Characterization and partial purification of bovine alpha-lactalbumin and beta-casein produced in milk of transgenic mice.

Bovine alpha-lactalbumin (alpha-LA) and bovine beta-casein (beta-CN), from milk from transgenic mice were characterized and partially purified using electrophoretic, immunoblotting, and chromatographic methods. The transgenically expressed bovine milk proteins were identified using PAGE or by a combination of preparative isoelectrofocusing followed by Western immunoblotting. The heterologous bovine alpha-IA and bovine beta-CN had molecular masses that were identical to those of those of the native proteins.
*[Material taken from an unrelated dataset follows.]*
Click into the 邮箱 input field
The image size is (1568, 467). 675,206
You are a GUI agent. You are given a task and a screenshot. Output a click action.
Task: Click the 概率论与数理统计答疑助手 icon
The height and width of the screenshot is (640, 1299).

The estimated expression of the proteins was 1.0 mg/ml of milk for alpha-LA and 3.0 mg/ml for beta-CN. The calcium binding of bovine alpha-LA suggested that the protein produced in murine milk has the same electrophoretic shift as native bovine alpha-LA after the removal of calcium. Nitrogen-linked glycosylation of native and murine synthesized bovine alpha-LA was identified by peptide-N-glycosidase F treatment, and the N-terminal amino acid sequence of HPLC-purified bovine alpha-LA from mouse milk was confirmed to be identical to native bovine alpha-LA. In addition, the phosphorylation of the bovine beta-CN expressed in the milk of transgenic mice was the same as that of native bovine beta-CN, as determined by phosphatase digestion.